Nos amis européens et américains n'hésiteront pas à servir notre cause et à nous prêter main forte. Mettons de côté nos susceptibilités et nos sensibilités idéologiques, et traitons avec ces pays démocratiques franchement et directement.
N'ayons plus aucun complexe d'infériorité car, désormais, nous avons en commun avec ces pays le démocratisme – et ils nous le reconnaissent. Nous pouvons prétendre pouvoir traiter avec eux sur un pied d'«égalité de principes».
N'ayons aucune crainte pour notre indépendance: scellons avec l'Europe et les Etats-Unis des alliances qui servent nos intérêts. Spécifions clairement, dans nos accords ou contrats d'achat avec ces pays, les conditions entières de la souveraineté et de l'intégrité de notre pays.
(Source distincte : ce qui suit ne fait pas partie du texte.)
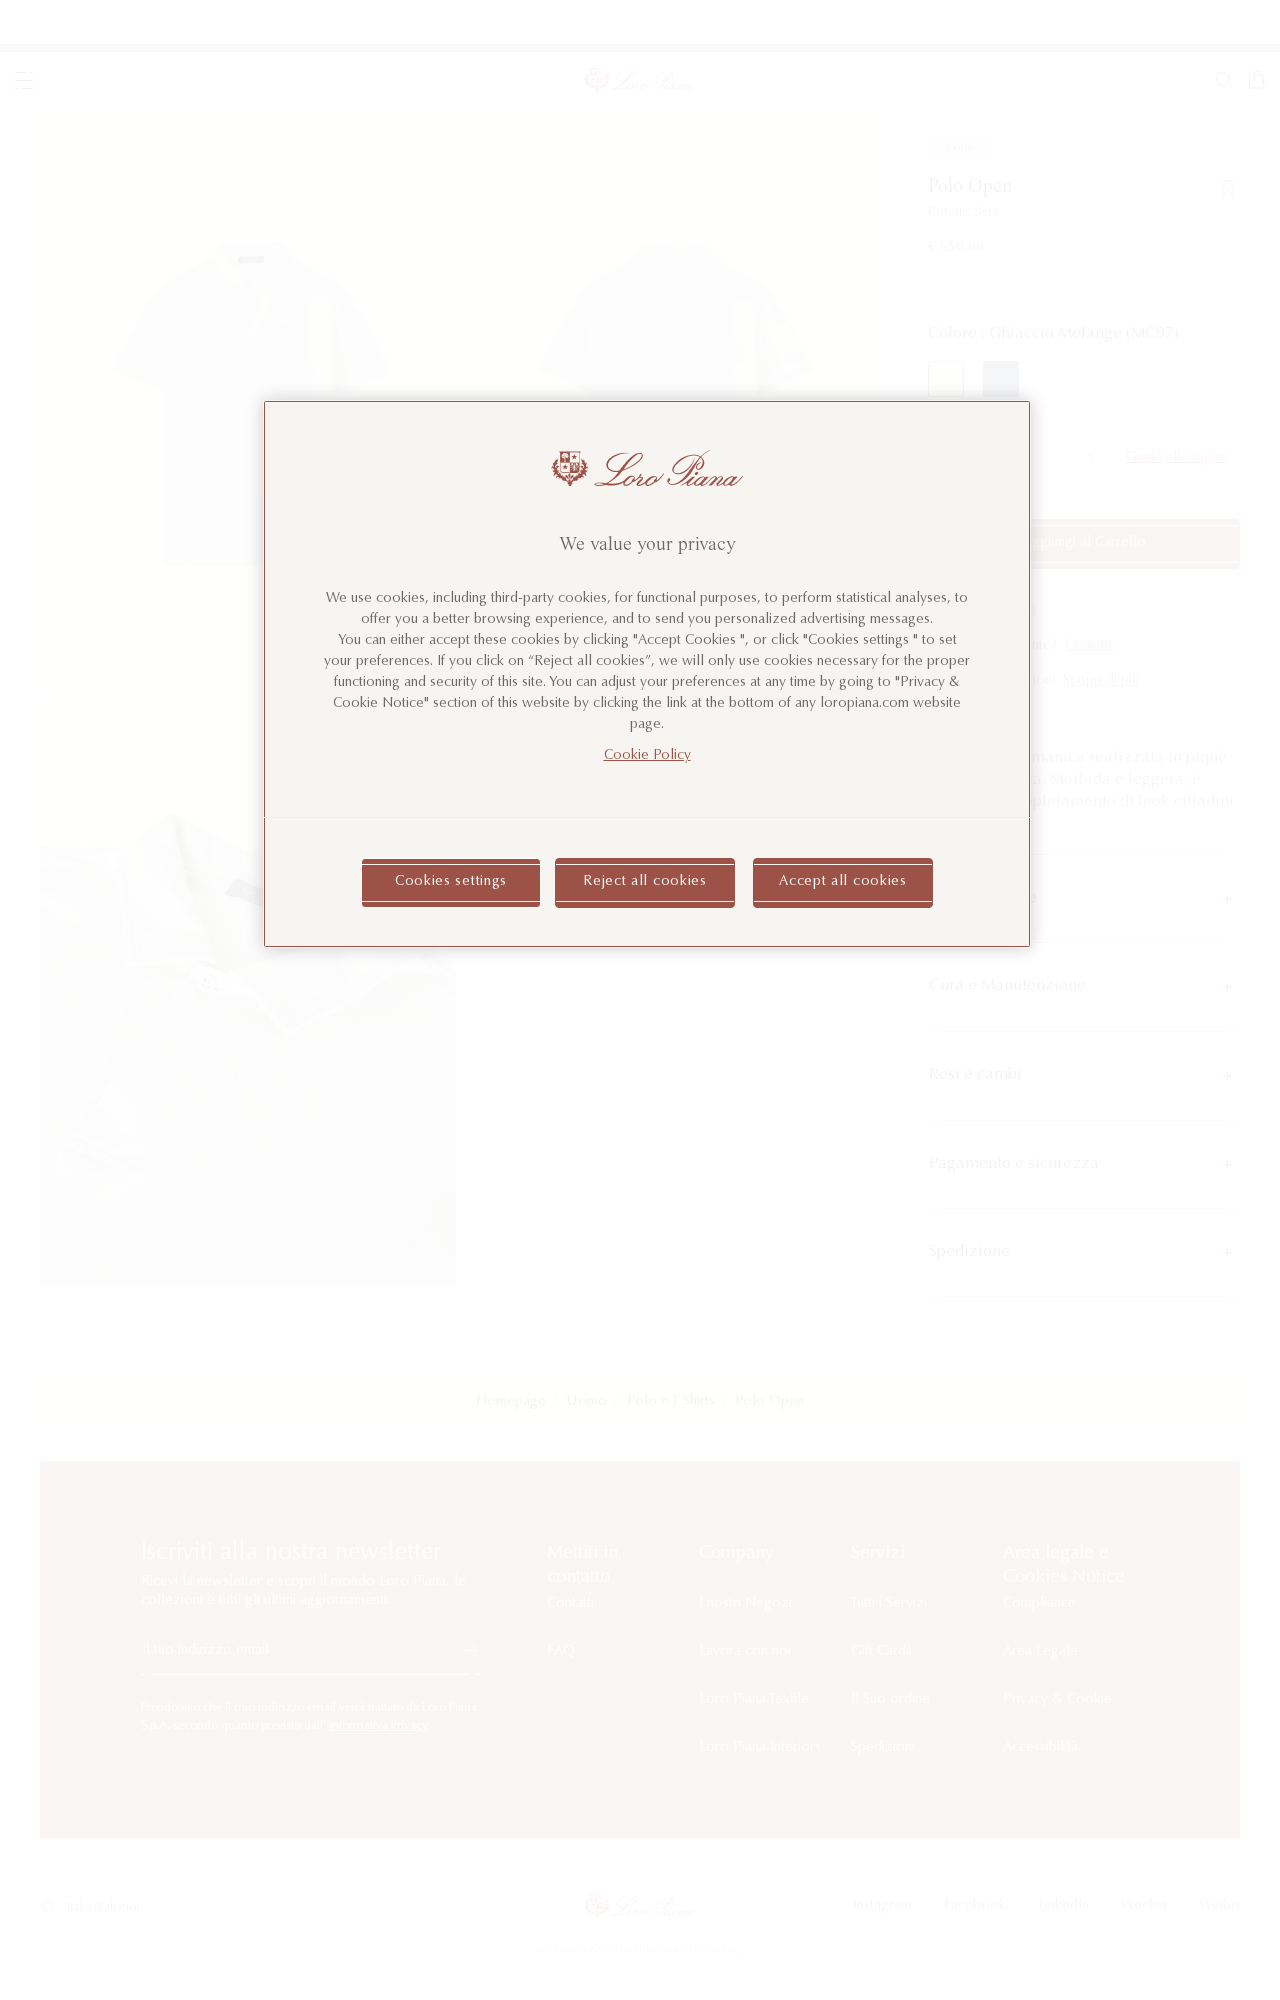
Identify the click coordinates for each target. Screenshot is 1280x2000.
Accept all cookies (843, 882)
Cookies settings (451, 882)
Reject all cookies (645, 882)
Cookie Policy (647, 756)
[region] (647, 674)
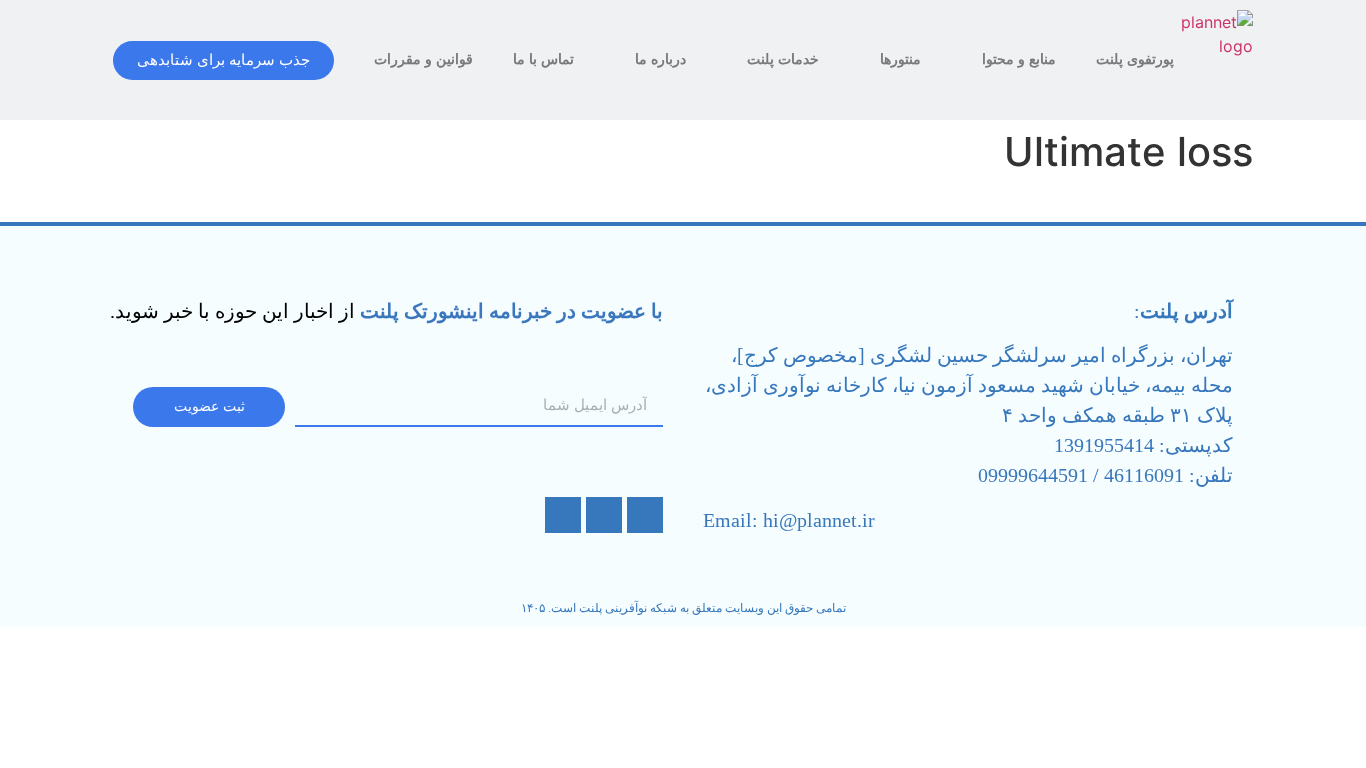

Il ne s'agit nullement d'une vassalisation de la Tunisie. Ceci s'appelle réalisme politique. Il peut comporter des risques, mais, lorsque l'on décide de combattre franchement le terrorisme intégriste, il faut choisir des alliés qui mènent depuis longtemps une guerre sans pitié contre contre cette calamité.
Les Etats-Unis, l'Europe et nos frères algériens ont les moyens et l'expérience dont la Tunisie a besoin.
Ne nous en privons pas. Laissons tout simplement de côté nos idéologies éculées et nos positions de principe d'un autre âge et nos théories de café du commerce. L'ennemi numéro un de la Tunisie s'appelle terrorisme djihadiste, et non pas «néocolonialisme» occidental. Faisons clairement cette distinction: les fondamentalistes auxquels notre pays fait face sont armés des armes que produisent les Etats-Unis et l'Europe, ayons donc le courage de nous allier avec les Américains et les Européens.
Illustration: "Nous soutenons les forces de sécurité et l'armée dans leur guerre contre le terrorisme".